===== Given information

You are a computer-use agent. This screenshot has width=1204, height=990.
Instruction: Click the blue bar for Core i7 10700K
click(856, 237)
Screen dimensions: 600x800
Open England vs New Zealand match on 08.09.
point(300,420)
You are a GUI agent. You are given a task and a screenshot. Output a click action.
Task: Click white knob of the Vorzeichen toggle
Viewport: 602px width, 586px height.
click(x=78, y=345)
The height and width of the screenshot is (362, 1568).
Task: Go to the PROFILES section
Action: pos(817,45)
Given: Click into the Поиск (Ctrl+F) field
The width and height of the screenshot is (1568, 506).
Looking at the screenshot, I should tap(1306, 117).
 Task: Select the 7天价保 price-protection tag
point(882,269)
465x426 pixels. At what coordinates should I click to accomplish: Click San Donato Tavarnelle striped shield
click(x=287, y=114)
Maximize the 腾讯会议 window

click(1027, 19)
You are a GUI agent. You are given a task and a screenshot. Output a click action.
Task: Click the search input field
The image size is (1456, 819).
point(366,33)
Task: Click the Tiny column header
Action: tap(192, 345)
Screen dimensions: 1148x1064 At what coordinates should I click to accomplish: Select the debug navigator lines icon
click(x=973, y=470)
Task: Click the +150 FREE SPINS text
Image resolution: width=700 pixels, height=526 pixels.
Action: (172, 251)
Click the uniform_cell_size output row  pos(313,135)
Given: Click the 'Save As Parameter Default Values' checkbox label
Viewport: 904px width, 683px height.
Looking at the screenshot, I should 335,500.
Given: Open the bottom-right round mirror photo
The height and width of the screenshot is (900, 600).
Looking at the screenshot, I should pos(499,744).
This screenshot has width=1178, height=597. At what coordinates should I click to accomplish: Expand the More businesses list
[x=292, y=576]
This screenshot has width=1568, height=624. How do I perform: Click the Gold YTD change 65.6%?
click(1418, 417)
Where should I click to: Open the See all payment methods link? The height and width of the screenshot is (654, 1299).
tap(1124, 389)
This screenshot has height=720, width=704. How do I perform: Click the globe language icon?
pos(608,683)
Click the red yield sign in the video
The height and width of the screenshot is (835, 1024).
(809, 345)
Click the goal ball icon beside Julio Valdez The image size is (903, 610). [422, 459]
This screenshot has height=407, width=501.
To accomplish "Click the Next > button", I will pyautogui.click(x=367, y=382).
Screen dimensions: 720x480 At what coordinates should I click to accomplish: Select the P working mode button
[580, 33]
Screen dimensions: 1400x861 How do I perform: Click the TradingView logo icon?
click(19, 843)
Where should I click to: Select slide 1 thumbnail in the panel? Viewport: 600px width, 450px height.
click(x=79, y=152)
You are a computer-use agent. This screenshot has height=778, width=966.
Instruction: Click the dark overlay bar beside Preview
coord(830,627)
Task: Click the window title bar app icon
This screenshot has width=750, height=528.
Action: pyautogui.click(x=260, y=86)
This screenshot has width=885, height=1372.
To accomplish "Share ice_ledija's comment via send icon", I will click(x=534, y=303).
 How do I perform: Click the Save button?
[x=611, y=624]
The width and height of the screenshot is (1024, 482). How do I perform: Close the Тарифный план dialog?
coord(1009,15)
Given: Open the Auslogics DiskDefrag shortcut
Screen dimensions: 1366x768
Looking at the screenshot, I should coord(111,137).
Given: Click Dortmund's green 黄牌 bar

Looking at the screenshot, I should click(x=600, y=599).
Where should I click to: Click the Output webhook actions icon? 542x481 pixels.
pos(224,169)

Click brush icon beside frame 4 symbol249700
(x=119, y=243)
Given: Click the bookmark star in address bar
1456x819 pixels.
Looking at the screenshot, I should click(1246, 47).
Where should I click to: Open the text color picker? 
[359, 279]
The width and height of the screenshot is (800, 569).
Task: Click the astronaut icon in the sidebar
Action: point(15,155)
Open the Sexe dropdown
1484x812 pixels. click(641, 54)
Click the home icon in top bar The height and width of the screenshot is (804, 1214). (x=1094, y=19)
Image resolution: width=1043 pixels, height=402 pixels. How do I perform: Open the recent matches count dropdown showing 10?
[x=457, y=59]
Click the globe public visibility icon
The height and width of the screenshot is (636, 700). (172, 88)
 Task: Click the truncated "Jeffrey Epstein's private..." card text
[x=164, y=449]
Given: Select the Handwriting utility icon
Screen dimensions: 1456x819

==========

_Directions_
Beginning at the line that holds "Given: Select the Handwriting utility icon", write out word for word each line through the end of the records.

_Response to the exercise_
Given: Select the Handwriting utility icon
Screen dimensions: 1456x819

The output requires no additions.